--- Stated goal ---
Copy out all of the material below, requests included, but shift every number in the answers up by 3: the click coordinates and any screen sizes given there. Leave the pictures out.

--- Material for the task ---
::::
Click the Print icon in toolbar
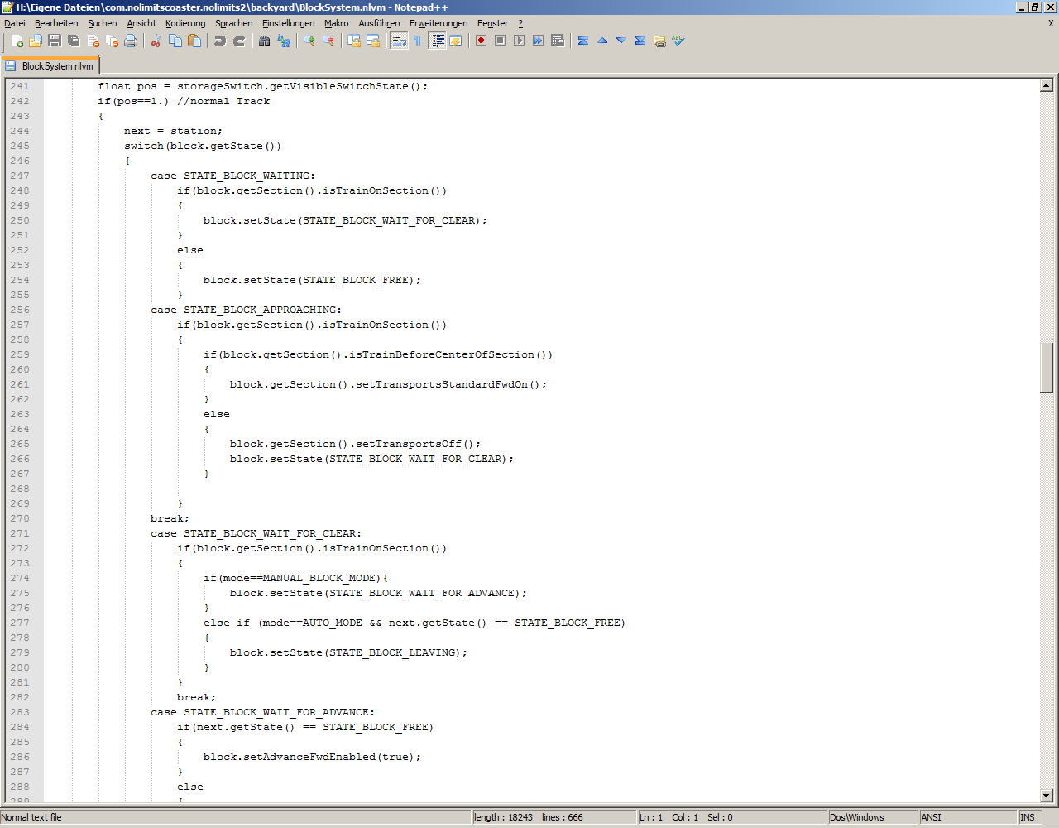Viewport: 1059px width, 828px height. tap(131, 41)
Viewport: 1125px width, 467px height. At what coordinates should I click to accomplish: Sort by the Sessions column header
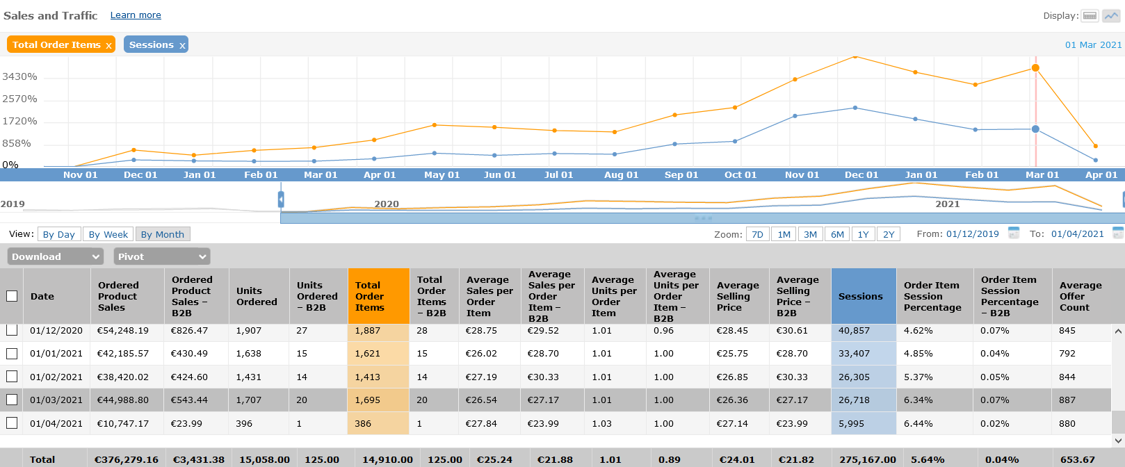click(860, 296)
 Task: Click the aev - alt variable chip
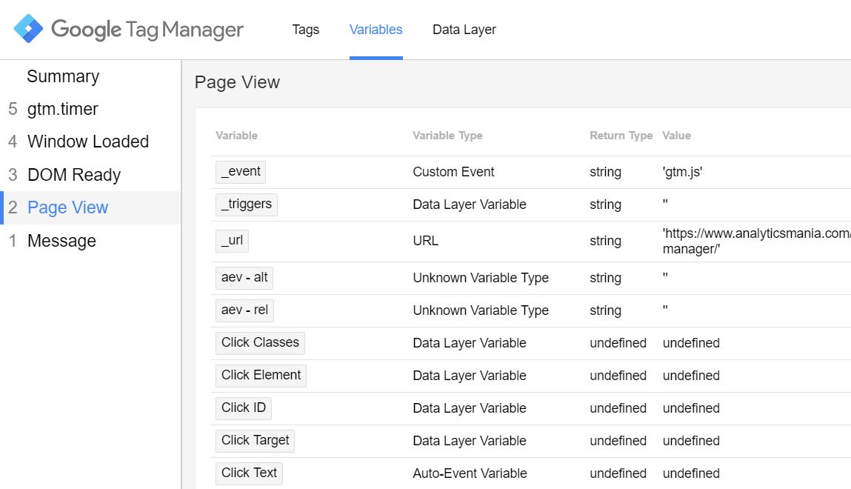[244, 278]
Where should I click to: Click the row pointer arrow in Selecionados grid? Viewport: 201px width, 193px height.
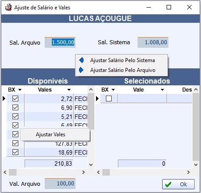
::::
--- Answer for this exercise ---
Click the Print icon in toolbar
Viewport: 1062px width, 831px height. tap(134, 44)
Viewport: 1125px width, 467px height. At what coordinates should I click to accomplish: Sort by the Sessions column header
click(863, 299)
 Task: Click the aev - alt variable chip
[247, 281]
Where should I click to: Click the row pointer arrow in Selecionados grid? Viewport: 201px width, 193px height.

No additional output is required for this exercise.